ブラックボックスを減らすためには、誰もが十分な教育を受け、自立していなければなりません。常に人は間違う可能性があることを念頭に、政治が間違ったときにやり直せる機会をシステムとして内在しておかなければなりません。民主主義は”自由”の代償として、とても大きな責任とコストがあるのです。

このような話をした時、自分のような人よりももっと優秀な人がいる、だから自分には政治家にふさわしくないと思う人もいるでしょう。けれど裁判員制度を考えてみてください。民意を裁判に反映するために、法律の素人である市民がその感性に従って法廷で判決を下します。情報を集めるところ、法律で分からない部分についての相談は、専門家がきっちりとフォローされます。裁判員には正確な”法律の知識や運用”が求められているのではなく、「何を重要と考えるべきなのか」という、明確な答えのつけようのない価値観が問われています。

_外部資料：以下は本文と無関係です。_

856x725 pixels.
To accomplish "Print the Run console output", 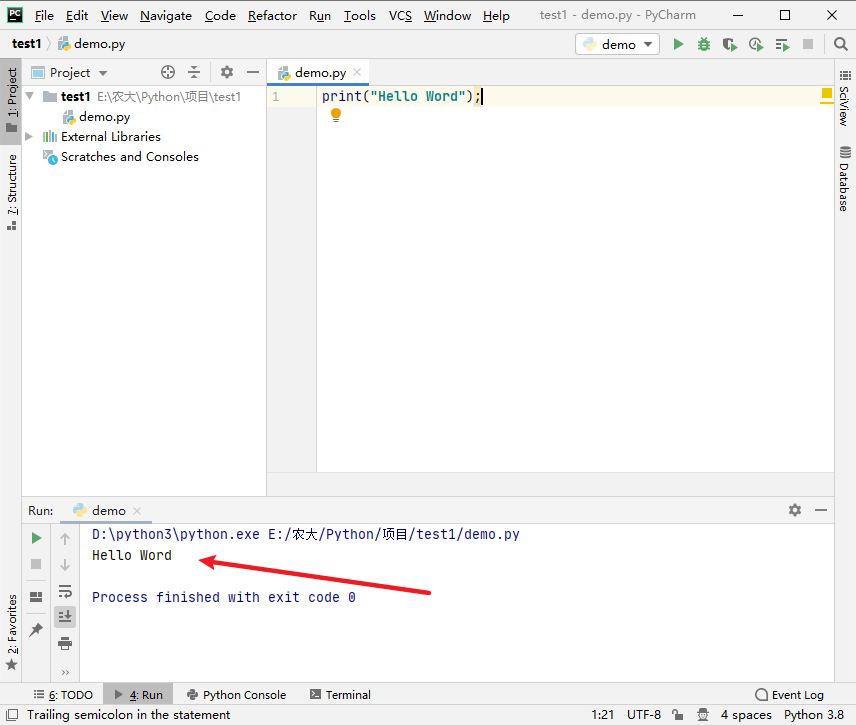I will 65,643.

当然ですが、政治家になるにあたって最低限の知識や教養は不可欠です。けれど、専門的な部分、情報を収集したり、必要なところを専門家に相談にしたりする部分は"制度的に代替"が可能です。政治家に何もかもを求めることが間違いであり、政治家を正しく補助する仕組みが十分でなかったことが問題なのです。付け加えるならば、政治家が市民との間に壁を作ってしまっていて、常日頃から市民の政治参加ができていないこと、見本となるような熟練した議論や受け答えが見えないこと、政治のディベートに触れる機会が日常生活で圧倒的に不足していること、ひいては義務教育で民主主義とは何なのかを十分に学べないことが問題なのです。

「音楽が鳴っているうちは、踊り続けなければならない」と、サブプライム住宅ローンの問題が起こり始めた時に述べられた言葉があります。この社会では、システムに疑問を抱かず、一心不乱に踊り方を覚えるのがうまく生きていくコツです。ですが、もう誰かに踊らされることを止めなければいけません。私達は何もしない選択肢を選んだ結果、将来ひどく後悔するかもしれません。けれども、私達の子どもや孫は、その後悔すらできず、私達を恨むことしかできないかもしれません。私達の肩には、大き過ぎる自由と責任がのしかかっています。